Directions:
Without the images, output every record exactly as it appears.

Data for this exercise:
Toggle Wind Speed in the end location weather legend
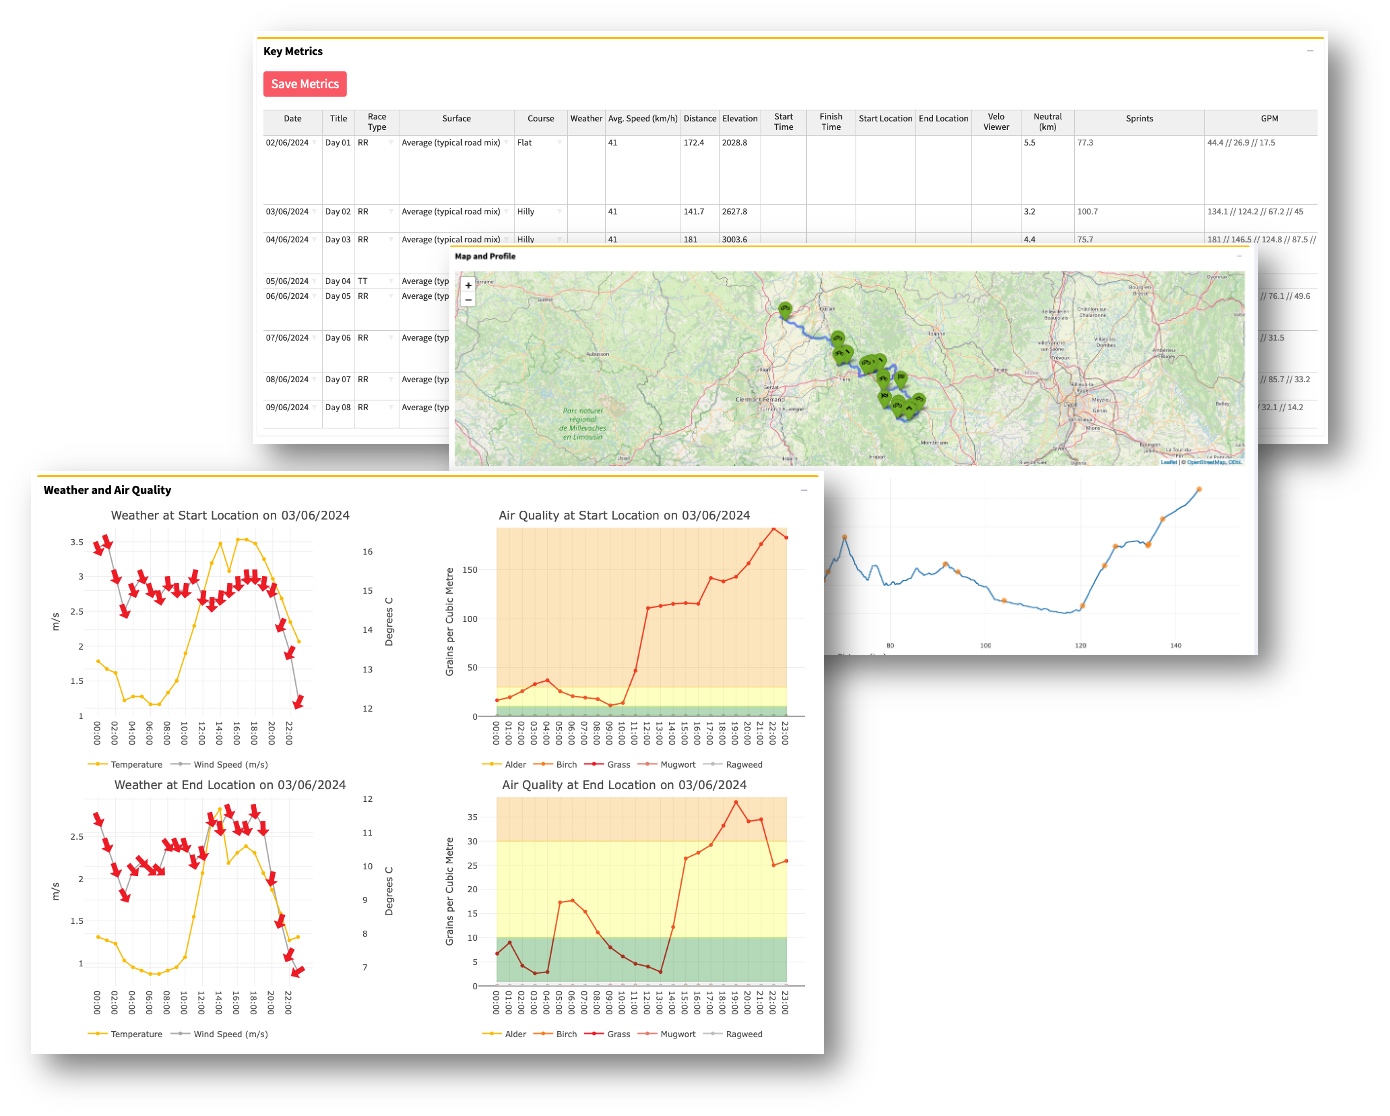Image resolution: width=1390 pixels, height=1116 pixels. 232,1033
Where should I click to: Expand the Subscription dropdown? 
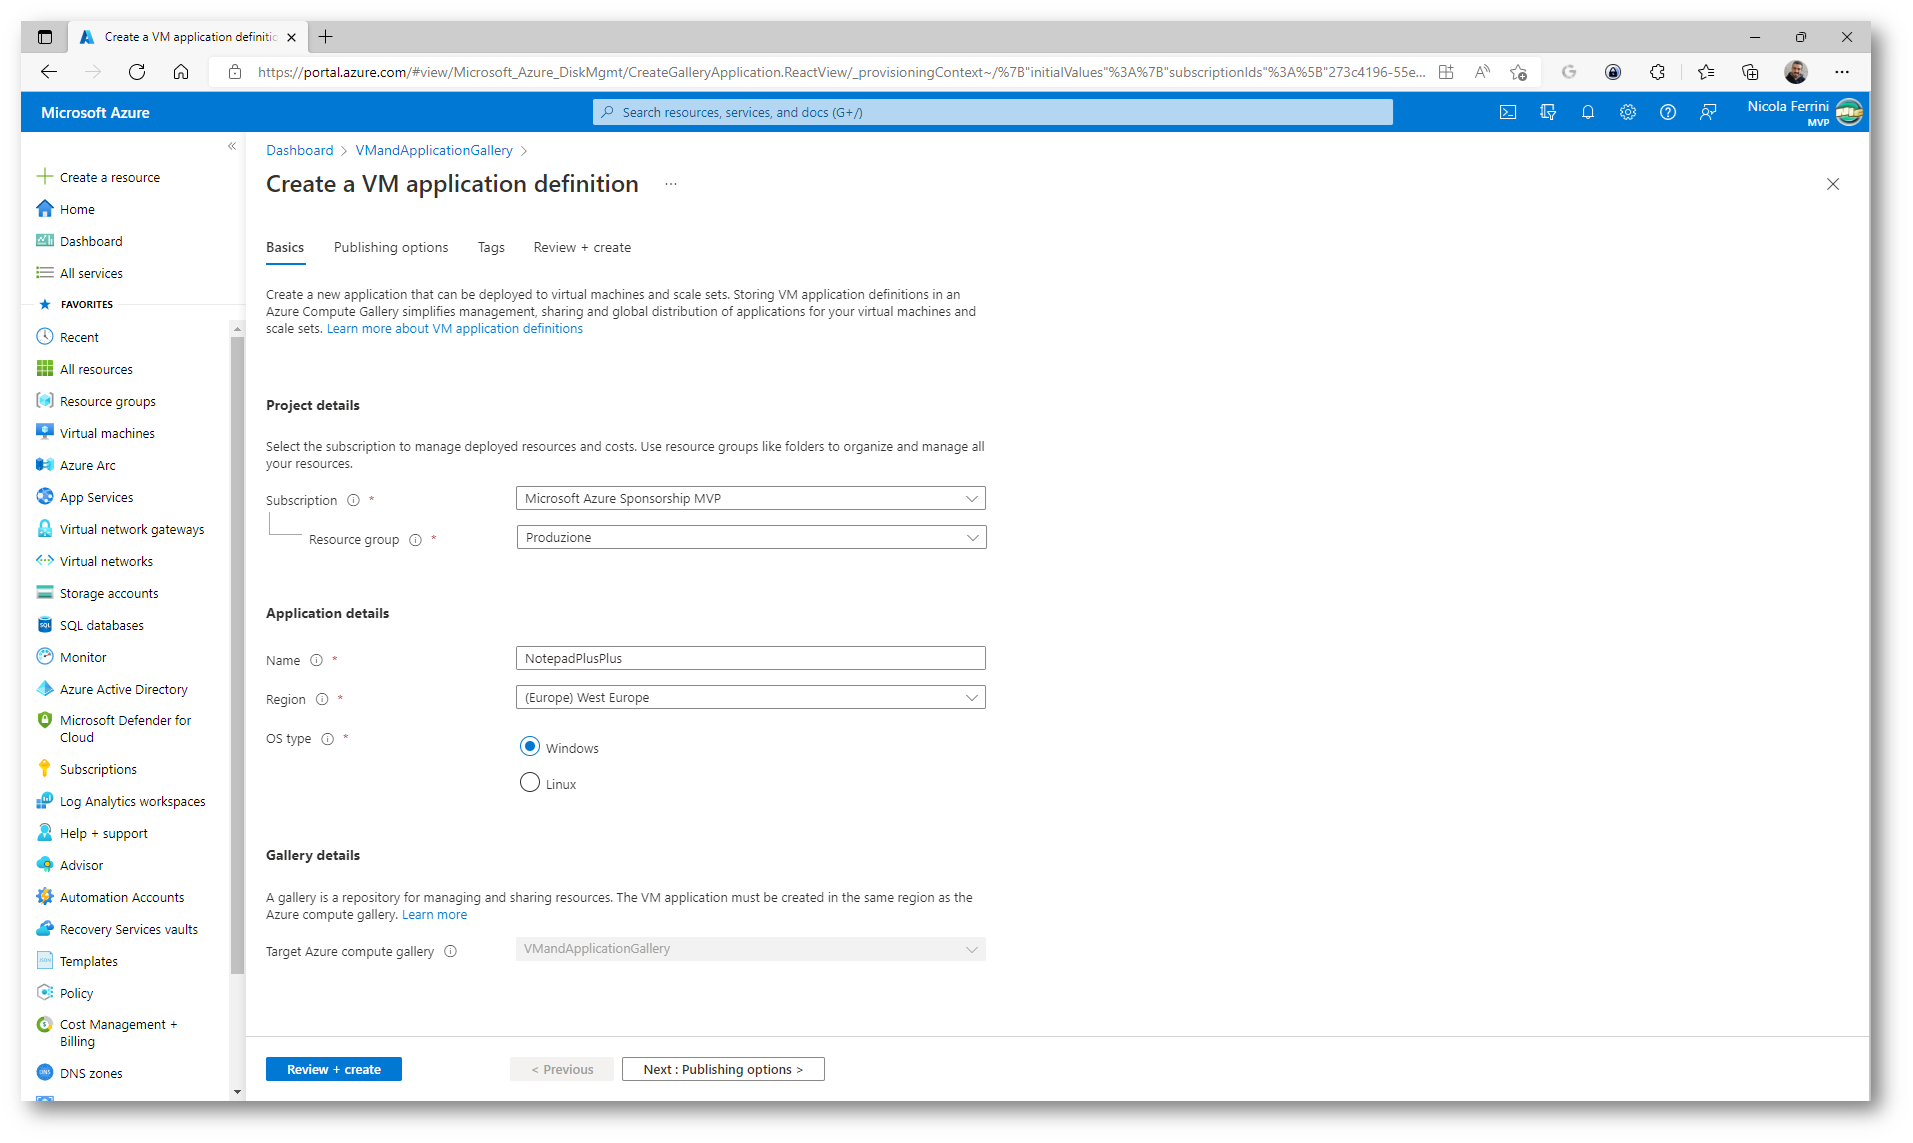pos(750,498)
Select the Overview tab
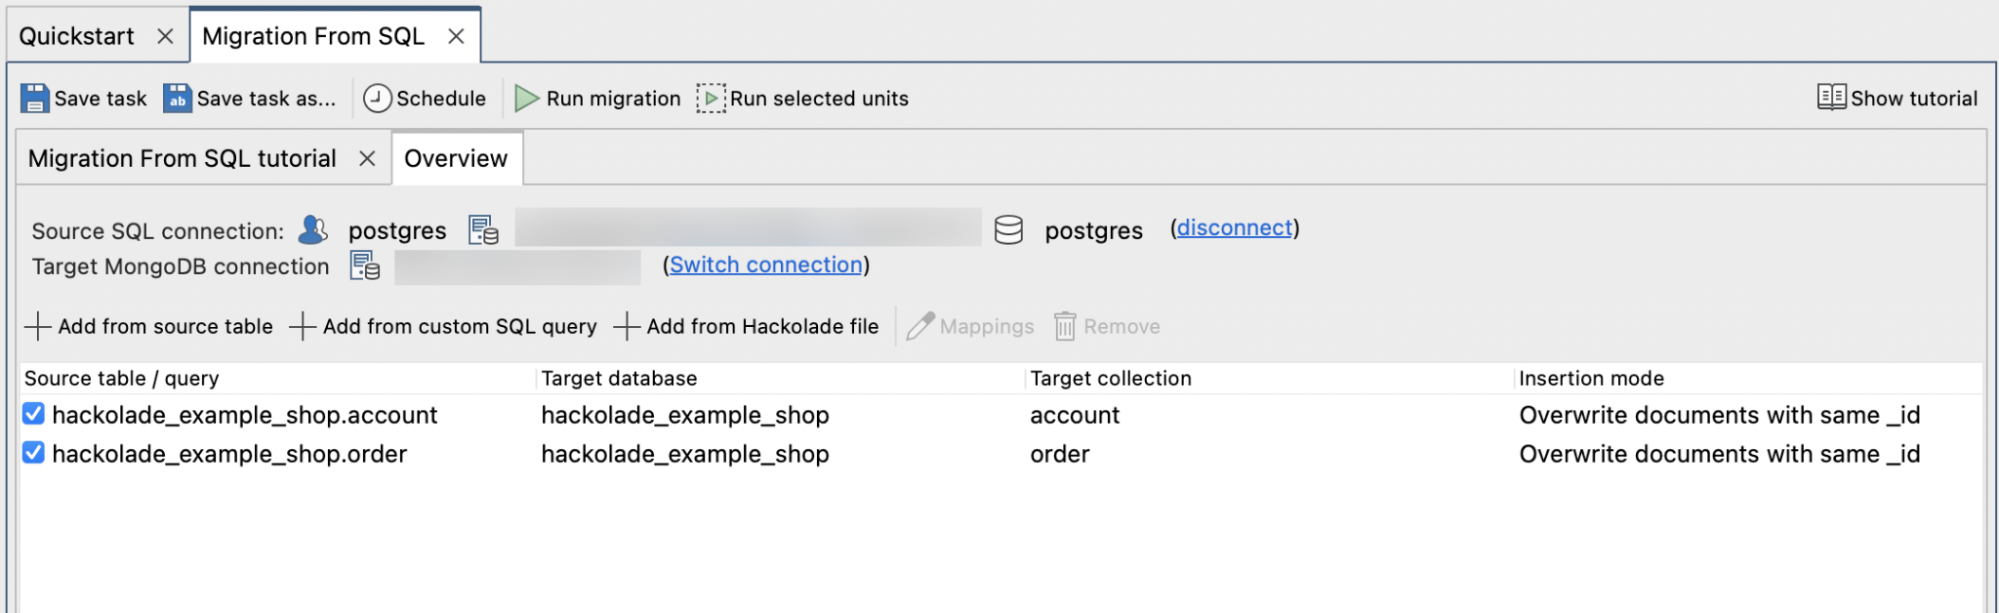 click(x=456, y=158)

The answer:
Toggle Wind Speed in the end location weather legend
Image resolution: width=1390 pixels, height=1116 pixels. 232,1033
Where should I click to: Expand the Subscription dropdown? 
pos(750,498)
Select the Overview tab
 click(x=456, y=158)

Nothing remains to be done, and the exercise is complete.